• [Problem requirements]: Show each line in the listing below that contains the word "Toggle".

• [Source information]:
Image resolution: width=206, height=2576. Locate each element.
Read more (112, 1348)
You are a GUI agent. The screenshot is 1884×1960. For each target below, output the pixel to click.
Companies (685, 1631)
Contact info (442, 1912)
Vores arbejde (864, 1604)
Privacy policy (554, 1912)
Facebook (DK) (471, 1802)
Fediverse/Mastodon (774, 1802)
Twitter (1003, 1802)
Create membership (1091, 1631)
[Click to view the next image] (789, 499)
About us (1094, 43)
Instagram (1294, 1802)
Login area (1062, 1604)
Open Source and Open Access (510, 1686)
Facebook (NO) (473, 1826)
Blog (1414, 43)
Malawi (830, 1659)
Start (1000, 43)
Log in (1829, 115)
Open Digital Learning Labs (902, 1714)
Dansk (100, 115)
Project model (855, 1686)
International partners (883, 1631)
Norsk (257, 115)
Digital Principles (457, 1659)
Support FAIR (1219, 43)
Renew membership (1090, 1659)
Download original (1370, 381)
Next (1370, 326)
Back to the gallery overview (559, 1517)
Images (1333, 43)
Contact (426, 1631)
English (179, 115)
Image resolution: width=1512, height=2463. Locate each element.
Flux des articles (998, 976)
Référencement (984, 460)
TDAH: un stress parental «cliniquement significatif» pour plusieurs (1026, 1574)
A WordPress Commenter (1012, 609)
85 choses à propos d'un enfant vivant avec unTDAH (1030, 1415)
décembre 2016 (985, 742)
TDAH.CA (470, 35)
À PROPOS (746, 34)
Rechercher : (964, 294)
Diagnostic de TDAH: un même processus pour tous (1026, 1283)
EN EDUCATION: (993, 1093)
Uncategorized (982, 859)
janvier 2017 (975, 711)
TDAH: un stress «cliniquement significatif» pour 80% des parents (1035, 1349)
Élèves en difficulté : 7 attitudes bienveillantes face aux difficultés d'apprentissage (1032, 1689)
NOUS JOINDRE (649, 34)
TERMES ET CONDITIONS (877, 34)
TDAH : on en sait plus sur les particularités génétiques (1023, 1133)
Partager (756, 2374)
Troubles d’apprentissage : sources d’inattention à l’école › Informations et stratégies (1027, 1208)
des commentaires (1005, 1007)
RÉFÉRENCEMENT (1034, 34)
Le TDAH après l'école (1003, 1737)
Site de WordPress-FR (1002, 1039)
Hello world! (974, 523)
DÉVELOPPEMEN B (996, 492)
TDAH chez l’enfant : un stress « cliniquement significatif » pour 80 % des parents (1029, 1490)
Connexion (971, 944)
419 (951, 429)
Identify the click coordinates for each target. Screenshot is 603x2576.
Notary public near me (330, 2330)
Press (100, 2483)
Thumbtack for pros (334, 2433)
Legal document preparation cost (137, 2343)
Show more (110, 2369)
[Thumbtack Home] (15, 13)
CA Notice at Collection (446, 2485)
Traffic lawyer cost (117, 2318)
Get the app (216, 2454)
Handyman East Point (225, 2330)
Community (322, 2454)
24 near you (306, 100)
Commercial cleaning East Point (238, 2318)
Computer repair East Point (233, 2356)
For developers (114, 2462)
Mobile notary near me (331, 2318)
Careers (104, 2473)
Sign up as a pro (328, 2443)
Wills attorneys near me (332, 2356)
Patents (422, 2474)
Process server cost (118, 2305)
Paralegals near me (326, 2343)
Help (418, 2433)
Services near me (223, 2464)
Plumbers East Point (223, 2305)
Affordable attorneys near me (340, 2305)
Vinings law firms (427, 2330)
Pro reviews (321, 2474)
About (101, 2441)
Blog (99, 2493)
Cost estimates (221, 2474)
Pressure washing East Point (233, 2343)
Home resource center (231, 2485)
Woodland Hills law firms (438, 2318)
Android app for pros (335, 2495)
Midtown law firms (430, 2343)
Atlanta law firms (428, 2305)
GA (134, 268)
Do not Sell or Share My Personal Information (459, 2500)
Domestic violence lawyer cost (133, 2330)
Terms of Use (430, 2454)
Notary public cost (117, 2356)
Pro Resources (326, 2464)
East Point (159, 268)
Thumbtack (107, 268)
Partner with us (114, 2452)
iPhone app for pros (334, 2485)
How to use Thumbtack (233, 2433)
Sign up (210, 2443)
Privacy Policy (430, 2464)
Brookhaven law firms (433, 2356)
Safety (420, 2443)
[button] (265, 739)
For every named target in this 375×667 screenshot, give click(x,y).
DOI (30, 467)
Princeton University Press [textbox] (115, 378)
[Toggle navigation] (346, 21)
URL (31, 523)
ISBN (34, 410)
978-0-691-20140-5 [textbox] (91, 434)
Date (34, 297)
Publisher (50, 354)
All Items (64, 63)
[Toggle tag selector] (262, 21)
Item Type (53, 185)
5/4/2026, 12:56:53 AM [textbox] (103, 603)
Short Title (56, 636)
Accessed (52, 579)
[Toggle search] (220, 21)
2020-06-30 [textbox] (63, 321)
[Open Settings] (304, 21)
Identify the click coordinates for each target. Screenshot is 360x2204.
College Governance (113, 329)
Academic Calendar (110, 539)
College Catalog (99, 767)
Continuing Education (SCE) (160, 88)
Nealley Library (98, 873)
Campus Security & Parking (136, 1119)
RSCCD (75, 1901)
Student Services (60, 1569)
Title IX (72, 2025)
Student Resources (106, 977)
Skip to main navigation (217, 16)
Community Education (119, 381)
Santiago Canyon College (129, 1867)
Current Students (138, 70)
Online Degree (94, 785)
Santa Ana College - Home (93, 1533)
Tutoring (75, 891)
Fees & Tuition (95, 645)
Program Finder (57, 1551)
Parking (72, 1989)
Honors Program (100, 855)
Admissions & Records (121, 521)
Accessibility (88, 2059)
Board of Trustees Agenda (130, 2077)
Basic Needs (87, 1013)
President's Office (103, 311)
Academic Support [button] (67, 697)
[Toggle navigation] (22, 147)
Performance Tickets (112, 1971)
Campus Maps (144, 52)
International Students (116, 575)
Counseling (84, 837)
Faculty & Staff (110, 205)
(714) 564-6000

• [Answer]:
[Toggle navigation] (346, 21)
[Toggle tag selector] (262, 21)
[Toggle search] (220, 21)
[Toggle navigation] (22, 147)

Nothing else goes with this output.